Each entry must appear again exactly as it does in the source.

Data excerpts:
▬▬▬▬▬▬▬▬▬▬
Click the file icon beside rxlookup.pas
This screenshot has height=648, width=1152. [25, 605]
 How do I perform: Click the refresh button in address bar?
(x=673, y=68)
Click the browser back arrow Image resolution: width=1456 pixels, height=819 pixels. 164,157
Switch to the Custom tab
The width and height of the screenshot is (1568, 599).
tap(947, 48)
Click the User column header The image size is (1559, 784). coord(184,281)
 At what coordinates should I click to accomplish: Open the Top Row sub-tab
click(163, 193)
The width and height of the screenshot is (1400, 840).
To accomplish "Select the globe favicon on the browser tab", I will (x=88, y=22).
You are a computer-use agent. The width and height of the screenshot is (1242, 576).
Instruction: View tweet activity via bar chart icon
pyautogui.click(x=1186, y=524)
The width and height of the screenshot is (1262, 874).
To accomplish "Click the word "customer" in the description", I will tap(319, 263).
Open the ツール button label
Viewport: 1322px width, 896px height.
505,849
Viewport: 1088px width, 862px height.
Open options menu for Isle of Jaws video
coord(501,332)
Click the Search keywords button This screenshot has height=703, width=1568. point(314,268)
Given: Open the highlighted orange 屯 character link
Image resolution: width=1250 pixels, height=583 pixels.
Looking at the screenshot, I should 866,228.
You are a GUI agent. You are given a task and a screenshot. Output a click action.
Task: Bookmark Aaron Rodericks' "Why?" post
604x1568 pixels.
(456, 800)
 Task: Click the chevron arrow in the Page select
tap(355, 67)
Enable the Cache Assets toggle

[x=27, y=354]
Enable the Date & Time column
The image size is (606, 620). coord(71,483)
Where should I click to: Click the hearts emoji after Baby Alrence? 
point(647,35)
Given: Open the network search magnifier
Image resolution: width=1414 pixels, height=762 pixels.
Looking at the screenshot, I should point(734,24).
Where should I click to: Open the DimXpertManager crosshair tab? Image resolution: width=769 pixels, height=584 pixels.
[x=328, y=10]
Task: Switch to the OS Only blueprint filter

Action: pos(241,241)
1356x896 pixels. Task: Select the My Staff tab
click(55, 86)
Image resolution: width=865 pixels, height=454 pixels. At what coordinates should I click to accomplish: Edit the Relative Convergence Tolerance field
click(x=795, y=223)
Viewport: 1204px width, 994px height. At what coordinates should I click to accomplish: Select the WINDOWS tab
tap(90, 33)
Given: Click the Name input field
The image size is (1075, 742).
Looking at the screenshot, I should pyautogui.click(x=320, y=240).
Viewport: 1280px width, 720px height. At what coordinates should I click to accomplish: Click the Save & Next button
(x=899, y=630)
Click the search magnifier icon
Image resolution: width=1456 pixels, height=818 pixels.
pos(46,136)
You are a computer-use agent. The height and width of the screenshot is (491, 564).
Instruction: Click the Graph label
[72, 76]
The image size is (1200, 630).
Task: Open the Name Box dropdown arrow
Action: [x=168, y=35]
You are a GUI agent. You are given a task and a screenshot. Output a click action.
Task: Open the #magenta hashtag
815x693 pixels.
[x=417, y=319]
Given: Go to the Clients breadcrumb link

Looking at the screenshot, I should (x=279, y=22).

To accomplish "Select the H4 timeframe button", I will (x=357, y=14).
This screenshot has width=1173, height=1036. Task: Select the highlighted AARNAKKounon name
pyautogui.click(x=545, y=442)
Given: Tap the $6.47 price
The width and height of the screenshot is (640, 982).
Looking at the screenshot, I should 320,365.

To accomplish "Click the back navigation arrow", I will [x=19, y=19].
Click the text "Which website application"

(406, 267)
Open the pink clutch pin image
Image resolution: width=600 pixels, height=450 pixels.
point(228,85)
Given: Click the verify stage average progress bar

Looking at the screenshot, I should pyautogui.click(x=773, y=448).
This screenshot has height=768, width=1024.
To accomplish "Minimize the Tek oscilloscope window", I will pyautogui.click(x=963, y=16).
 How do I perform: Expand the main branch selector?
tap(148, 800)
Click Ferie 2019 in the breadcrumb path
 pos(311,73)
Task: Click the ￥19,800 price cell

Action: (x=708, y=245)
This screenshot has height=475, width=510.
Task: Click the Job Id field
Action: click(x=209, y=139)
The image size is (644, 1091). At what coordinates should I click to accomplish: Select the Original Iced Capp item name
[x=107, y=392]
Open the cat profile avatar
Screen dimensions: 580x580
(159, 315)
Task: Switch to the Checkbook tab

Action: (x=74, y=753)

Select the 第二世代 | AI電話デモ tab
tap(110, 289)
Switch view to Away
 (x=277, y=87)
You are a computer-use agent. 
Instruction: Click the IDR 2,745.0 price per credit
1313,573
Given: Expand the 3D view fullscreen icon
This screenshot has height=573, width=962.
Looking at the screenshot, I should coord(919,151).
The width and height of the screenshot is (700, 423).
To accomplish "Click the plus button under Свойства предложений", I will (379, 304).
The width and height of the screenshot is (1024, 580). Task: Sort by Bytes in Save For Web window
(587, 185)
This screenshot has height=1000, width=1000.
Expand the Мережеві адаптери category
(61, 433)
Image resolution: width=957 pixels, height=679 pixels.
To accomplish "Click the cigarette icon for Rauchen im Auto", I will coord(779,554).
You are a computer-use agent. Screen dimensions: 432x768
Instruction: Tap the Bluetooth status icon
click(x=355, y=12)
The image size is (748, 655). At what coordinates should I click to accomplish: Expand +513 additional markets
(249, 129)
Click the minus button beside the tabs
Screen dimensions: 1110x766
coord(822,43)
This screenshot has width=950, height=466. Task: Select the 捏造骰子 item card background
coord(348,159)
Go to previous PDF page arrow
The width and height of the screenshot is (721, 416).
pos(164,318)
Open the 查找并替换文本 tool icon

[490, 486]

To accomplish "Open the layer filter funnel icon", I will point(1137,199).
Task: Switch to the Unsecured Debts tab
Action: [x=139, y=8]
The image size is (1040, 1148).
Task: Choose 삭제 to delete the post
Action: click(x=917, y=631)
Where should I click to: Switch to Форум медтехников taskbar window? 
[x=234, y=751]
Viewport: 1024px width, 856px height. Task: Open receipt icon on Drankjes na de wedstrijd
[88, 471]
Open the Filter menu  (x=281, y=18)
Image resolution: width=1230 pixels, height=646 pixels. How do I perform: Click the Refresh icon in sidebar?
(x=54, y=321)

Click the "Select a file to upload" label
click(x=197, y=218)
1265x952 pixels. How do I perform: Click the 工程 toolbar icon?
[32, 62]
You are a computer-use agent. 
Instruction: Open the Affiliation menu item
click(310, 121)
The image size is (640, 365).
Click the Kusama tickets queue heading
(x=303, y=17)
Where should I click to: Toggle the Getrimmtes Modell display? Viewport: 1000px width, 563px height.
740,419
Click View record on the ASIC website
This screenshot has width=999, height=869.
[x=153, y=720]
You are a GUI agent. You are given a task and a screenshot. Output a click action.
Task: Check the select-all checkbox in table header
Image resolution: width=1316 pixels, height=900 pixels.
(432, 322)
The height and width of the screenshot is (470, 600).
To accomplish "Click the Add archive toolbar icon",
▬▬▬▬▬▬▬▬▬▬
> Result
Click the file icon beside rxlookup.pas
This screenshot has height=648, width=1152. [25, 605]
 How do I perform: Click the refresh button in address bar?
(x=673, y=68)
Click the browser back arrow Image resolution: width=1456 pixels, height=819 pixels. 164,157
Switch to the Custom tab
The width and height of the screenshot is (1568, 599).
tap(947, 48)
Click the User column header The image size is (1559, 784). coord(184,281)
 At what coordinates should I click to accomplish: Open the Top Row sub-tab
click(163, 193)
The width and height of the screenshot is (1400, 840).
To accomplish "Select the globe favicon on the browser tab", I will (x=88, y=22).
You are a computer-use agent. The width and height of the screenshot is (1242, 576).
Instruction: View tweet activity via bar chart icon
pyautogui.click(x=1186, y=524)
The width and height of the screenshot is (1262, 874).
To accomplish "Click the word "customer" in the description", I will tap(319, 263).
Open the ツール button label
Viewport: 1322px width, 896px height.
505,849
Viewport: 1088px width, 862px height.
Open options menu for Isle of Jaws video
coord(501,332)
Click the Search keywords button This screenshot has height=703, width=1568. point(314,268)
Given: Open the highlighted orange 屯 character link
Image resolution: width=1250 pixels, height=583 pixels.
Looking at the screenshot, I should 866,228.
You are a GUI agent. You are given a task and a screenshot. Output a click action.
Task: Bookmark Aaron Rodericks' "Why?" post
604x1568 pixels.
(456, 800)
 Task: Click the chevron arrow in the Page select
tap(355, 67)
Enable the Cache Assets toggle

[x=27, y=354]
Enable the Date & Time column
The image size is (606, 620). coord(71,483)
Where should I click to: Click the hearts emoji after Baby Alrence? 
point(647,35)
Given: Open the network search magnifier
Image resolution: width=1414 pixels, height=762 pixels.
Looking at the screenshot, I should point(734,24).
Where should I click to: Open the DimXpertManager crosshair tab? Image resolution: width=769 pixels, height=584 pixels.
[x=328, y=10]
Task: Switch to the OS Only blueprint filter

Action: pos(241,241)
1356x896 pixels. Task: Select the My Staff tab
click(55, 86)
Image resolution: width=865 pixels, height=454 pixels. At what coordinates should I click to accomplish: Edit the Relative Convergence Tolerance field
click(x=795, y=223)
Viewport: 1204px width, 994px height. At what coordinates should I click to accomplish: Select the WINDOWS tab
tap(90, 33)
Given: Click the Name input field
The image size is (1075, 742).
Looking at the screenshot, I should pyautogui.click(x=320, y=240).
Viewport: 1280px width, 720px height. At what coordinates should I click to accomplish: Click the Save & Next button
(x=899, y=630)
Click the search magnifier icon
Image resolution: width=1456 pixels, height=818 pixels.
pos(46,136)
You are a computer-use agent. The height and width of the screenshot is (491, 564).
Instruction: Click the Graph label
[72, 76]
The image size is (1200, 630).
Task: Open the Name Box dropdown arrow
Action: [x=168, y=35]
You are a GUI agent. You are given a task and a screenshot. Output a click action.
Task: Open the #magenta hashtag
815x693 pixels.
[x=417, y=319]
Given: Go to the Clients breadcrumb link

Looking at the screenshot, I should (x=279, y=22).

To accomplish "Select the H4 timeframe button", I will (x=357, y=14).
This screenshot has width=1173, height=1036. Task: Select the highlighted AARNAKKounon name
pyautogui.click(x=545, y=442)
Given: Tap the $6.47 price
The width and height of the screenshot is (640, 982).
Looking at the screenshot, I should 320,365.

To accomplish "Click the back navigation arrow", I will [x=19, y=19].
Click the text "Which website application"

(406, 267)
Open the pink clutch pin image
Image resolution: width=600 pixels, height=450 pixels.
point(228,85)
Given: Click the verify stage average progress bar

Looking at the screenshot, I should pyautogui.click(x=773, y=448).
This screenshot has height=768, width=1024.
To accomplish "Minimize the Tek oscilloscope window", I will pyautogui.click(x=963, y=16).
 How do I perform: Expand the main branch selector?
tap(148, 800)
Click Ferie 2019 in the breadcrumb path
 pos(311,73)
Task: Click the ￥19,800 price cell

Action: (x=708, y=245)
This screenshot has height=475, width=510.
Task: Click the Job Id field
Action: click(x=209, y=139)
The image size is (644, 1091). At what coordinates should I click to accomplish: Select the Original Iced Capp item name
[x=107, y=392]
Open the cat profile avatar
Screen dimensions: 580x580
(159, 315)
Task: Switch to the Checkbook tab

Action: (x=74, y=753)

Select the 第二世代 | AI電話デモ tab
tap(110, 289)
Switch view to Away
 (x=277, y=87)
You are a computer-use agent. 
Instruction: Click the IDR 2,745.0 price per credit
1313,573
Given: Expand the 3D view fullscreen icon
This screenshot has height=573, width=962.
Looking at the screenshot, I should coord(919,151).
The width and height of the screenshot is (700, 423).
To accomplish "Click the plus button under Свойства предложений", I will (379, 304).
The width and height of the screenshot is (1024, 580). Task: Sort by Bytes in Save For Web window
(587, 185)
This screenshot has height=1000, width=1000.
Expand the Мережеві адаптери category
(61, 433)
Image resolution: width=957 pixels, height=679 pixels.
To accomplish "Click the cigarette icon for Rauchen im Auto", I will coord(779,554).
You are a computer-use agent. Screen dimensions: 432x768
Instruction: Tap the Bluetooth status icon
click(x=355, y=12)
The image size is (748, 655). At what coordinates should I click to accomplish: Expand +513 additional markets
(249, 129)
Click the minus button beside the tabs
Screen dimensions: 1110x766
coord(822,43)
This screenshot has width=950, height=466. Task: Select the 捏造骰子 item card background
coord(348,159)
Go to previous PDF page arrow
The width and height of the screenshot is (721, 416).
pos(164,318)
Open the 查找并替换文本 tool icon

[490, 486]

To accomplish "Open the layer filter funnel icon", I will point(1137,199).
Task: Switch to the Unsecured Debts tab
Action: [x=139, y=8]
The image size is (1040, 1148).
Task: Choose 삭제 to delete the post
Action: click(x=917, y=631)
Where should I click to: Switch to Форум медтехников taskbar window? 
[x=234, y=751]
Viewport: 1024px width, 856px height. Task: Open receipt icon on Drankjes na de wedstrijd
[88, 471]
Open the Filter menu  (x=281, y=18)
Image resolution: width=1230 pixels, height=646 pixels. How do I perform: Click the Refresh icon in sidebar?
(x=54, y=321)

Click the "Select a file to upload" label
click(x=197, y=218)
1265x952 pixels. How do I perform: Click the 工程 toolbar icon?
[32, 62]
You are a computer-use agent. 
Instruction: Open the Affiliation menu item
click(310, 121)
The image size is (640, 365).
Click the Kusama tickets queue heading
(x=303, y=17)
Where should I click to: Toggle the Getrimmtes Modell display? Viewport: 1000px width, 563px height.
740,419
Click View record on the ASIC website
This screenshot has width=999, height=869.
[x=153, y=720]
You are a GUI agent. You are given a task and a screenshot. Output a click action.
Task: Check the select-all checkbox in table header
Image resolution: width=1316 pixels, height=900 pixels.
(432, 322)
The height and width of the screenshot is (470, 600).
To accomplish "Click the Add archive toolbar icon",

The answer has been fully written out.